In the age of COVID, the regaining of economies appears mostly imperative, and rural areas could play a crucial role in this framework. The question of inhabitants’ dispersion and low density, and the exodus of rural people to bigger urban centers have determined an adverse effect on rural development. Rural isolation rises to be a higher order good, delivering a higher degree of security in the pandemic context for those seeking refuge from gatherings of cities. Rural areas provide food, natural environments, and resources that help occupations, development, and wealth trends and preserve cultural heritage. Consequently, rural spaces are vital for several motives and thus it is essential to focus on issue of rural development, especially since lacking rural development does not allow dialoging about development in a regional and/or national perspective. This paper investigates the stakeholders’ impact on rural development, by considering the increasing role of stakeholders as well as the specificity of the diverse objectives pursued by these groups. As there are several stakeholder groups, attention was sweeping, defining them in a sectoral way to corporate, sciences, public administrations, and society. Where there was a need to distinguish among these sectors groups of stakeholders in a more detailed way, such identification took place, for example, in relation to social leaders. The analysis of the results of the questionnaire survey performed in 2020 aimed to accomplish the identified purposes of the paper. The online survey using the CAWI method was conducted in southeastern Poland among people representing all stakeholder groups.

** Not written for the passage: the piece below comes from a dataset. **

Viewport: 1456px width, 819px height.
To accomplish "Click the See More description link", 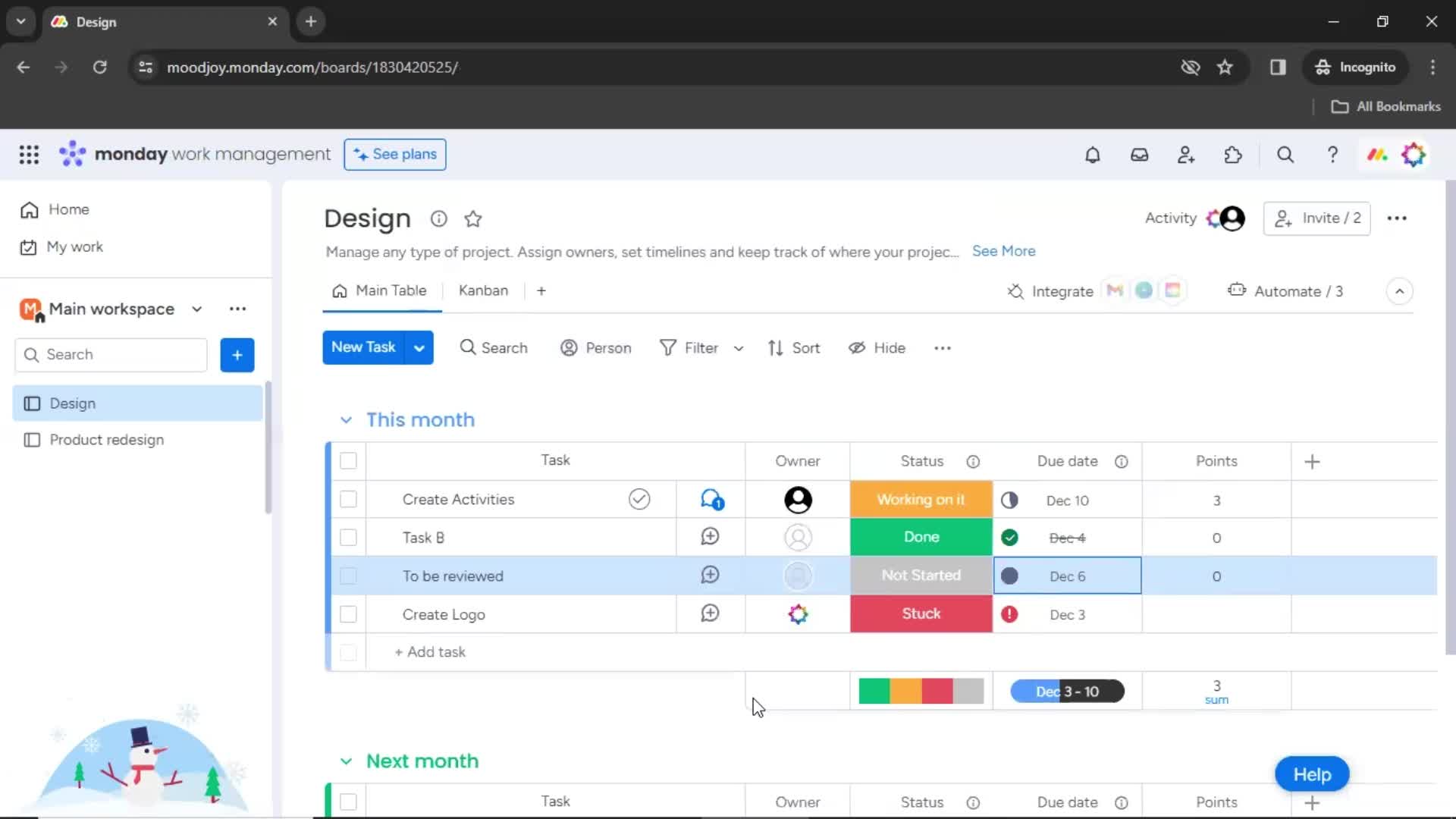I will 1002,251.
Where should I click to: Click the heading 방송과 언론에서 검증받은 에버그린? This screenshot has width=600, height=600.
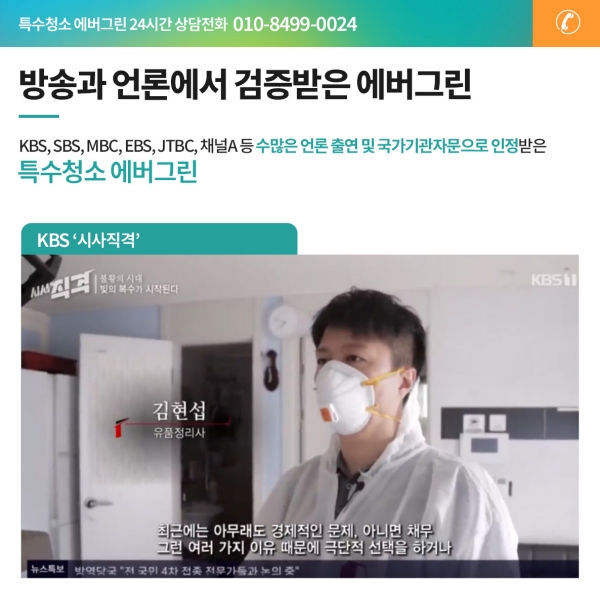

The outcomes of the investigation indicate the great prominence of business in the development of rural areas being able to generate added value and influence the increase of entity potential.

Highlights

  • From European perspective, but especially from the Polish one, have been for a long time characterized by high fragmentation and this situation still remains in many regions after the accession to the EU [1]

  • It is possible to notice a gradual change in the usefulness of these areas, which are transformed from the formula of agricultural producers to the formula of agro-tourism, regions providing recreational services

  • Microenterprises were considered as the most active entities operating in rural areas (Figures 1 and 2)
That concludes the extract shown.